Models and Methods for Population Genomics
Understanding genome-wide genetic variation and its role in health-related complex traits in humans is one of
the most important goals of modern biomedical research. There continues to be a substantial need for new
statistical models and methods that can be applied in these studies, particularly as study designs become more
ambitious and sample sizes increase. The overarching goal of this grant is to develop statistical theory, methods,
and software useful in understanding population genomics studies that involve genome-wide genotyping, a wide
range of measured traits, very large sample sizes, structured populations, and varying study designs.
One of the most challenges aspects of modern population genomics studies is that there is a complex
evolutionary history underlying the present-day genetic variation that we observe. Individuals are members of
structured populations with varying levels of relatedness that do not follow the simple assumptions that underlie
classical population genetics theory. There is a need to model and estimate arbitrary forms of structure and
relatedness so that genetic variation in human populations can be accurately characterized, which in turn allows
for an accurate understanding of the genetic basis of complex traits. Our first focus is on flexible, broadly
applicable models that adapt to this arbitrary population structure and relatedness, resulting in principled
statistical methods that make accurate inferences. We then show how our methods improve the ability to identify
genetic associations, estimate genome-wide heritability of traits, and contribute to an understanding of how
predictive polygenic risk scores can be robustly constructed.
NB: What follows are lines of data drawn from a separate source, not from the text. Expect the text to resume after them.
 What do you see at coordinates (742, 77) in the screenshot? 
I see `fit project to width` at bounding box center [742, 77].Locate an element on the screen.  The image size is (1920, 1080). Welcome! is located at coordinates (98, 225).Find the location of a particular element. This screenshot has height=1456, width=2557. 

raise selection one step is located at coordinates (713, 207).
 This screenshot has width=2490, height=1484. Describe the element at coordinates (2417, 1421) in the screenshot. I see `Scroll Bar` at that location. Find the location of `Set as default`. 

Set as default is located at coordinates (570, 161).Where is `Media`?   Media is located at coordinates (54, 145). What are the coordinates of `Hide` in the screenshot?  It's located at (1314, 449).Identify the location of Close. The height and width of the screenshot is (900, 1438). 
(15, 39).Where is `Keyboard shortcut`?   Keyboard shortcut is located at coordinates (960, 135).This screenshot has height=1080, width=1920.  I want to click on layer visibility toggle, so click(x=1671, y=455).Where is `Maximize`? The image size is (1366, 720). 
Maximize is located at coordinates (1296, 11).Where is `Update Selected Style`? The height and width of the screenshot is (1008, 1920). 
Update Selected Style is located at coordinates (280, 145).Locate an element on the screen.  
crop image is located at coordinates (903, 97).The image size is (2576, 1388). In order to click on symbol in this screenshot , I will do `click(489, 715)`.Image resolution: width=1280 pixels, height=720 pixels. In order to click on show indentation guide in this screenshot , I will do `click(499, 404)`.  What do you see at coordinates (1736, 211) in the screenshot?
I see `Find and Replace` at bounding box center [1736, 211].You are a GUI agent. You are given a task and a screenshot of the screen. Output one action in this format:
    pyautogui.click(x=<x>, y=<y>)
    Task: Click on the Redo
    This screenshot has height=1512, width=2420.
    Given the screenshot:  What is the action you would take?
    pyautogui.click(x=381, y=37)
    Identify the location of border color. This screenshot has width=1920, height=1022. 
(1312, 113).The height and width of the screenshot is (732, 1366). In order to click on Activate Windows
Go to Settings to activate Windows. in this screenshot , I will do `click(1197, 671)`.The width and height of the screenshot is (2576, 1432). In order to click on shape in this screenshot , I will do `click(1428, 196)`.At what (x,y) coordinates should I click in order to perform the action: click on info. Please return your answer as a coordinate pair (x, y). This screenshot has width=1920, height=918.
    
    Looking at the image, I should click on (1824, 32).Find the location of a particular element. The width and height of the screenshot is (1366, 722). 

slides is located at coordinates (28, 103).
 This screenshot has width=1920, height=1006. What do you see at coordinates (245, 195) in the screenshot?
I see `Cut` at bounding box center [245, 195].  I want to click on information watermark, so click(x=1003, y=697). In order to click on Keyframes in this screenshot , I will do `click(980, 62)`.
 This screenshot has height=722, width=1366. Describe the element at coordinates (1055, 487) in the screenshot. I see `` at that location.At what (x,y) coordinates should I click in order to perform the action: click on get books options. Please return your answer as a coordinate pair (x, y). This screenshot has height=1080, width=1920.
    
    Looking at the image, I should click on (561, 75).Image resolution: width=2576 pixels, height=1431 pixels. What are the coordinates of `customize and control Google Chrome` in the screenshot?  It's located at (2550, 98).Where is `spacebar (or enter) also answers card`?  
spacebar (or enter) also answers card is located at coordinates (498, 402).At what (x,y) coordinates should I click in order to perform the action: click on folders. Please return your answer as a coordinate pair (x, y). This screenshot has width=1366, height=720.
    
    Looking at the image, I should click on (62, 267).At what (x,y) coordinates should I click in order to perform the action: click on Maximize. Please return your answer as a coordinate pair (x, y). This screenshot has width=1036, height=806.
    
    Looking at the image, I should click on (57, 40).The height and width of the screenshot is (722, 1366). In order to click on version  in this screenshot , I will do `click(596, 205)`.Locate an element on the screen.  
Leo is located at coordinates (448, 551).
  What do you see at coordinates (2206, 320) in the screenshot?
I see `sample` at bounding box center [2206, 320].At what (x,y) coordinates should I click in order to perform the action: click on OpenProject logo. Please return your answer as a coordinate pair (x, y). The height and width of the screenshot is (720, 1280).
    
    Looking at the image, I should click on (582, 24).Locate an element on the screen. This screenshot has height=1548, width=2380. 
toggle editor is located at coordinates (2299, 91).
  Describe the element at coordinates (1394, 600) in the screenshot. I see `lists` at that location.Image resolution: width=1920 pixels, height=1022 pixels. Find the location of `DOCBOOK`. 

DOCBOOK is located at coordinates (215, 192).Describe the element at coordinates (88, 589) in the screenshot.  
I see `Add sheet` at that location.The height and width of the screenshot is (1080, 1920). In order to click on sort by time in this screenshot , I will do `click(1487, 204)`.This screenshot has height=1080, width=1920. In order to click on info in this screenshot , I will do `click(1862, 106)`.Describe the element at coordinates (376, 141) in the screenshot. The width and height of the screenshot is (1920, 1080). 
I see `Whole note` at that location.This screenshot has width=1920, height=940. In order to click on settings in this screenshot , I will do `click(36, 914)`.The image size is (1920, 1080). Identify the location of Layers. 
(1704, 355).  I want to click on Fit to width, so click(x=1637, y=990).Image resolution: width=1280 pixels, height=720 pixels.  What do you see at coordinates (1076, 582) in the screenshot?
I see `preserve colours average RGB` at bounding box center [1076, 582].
The specific aims involve (1) introducing a parametric framework for estimating kinship and FST, thereby bridging
identity-by-descent models with random allele frequency coancestry models of structure; (2) advancing models
and methods for quantifying genome-wide heritability, testing for associations, and building polygenic risk scores
by incorporating our new estimation framework of kinship and FST; (3) developing and distributing software; and
(4) analyzing important data sets to discover new biology and validate our methods and software.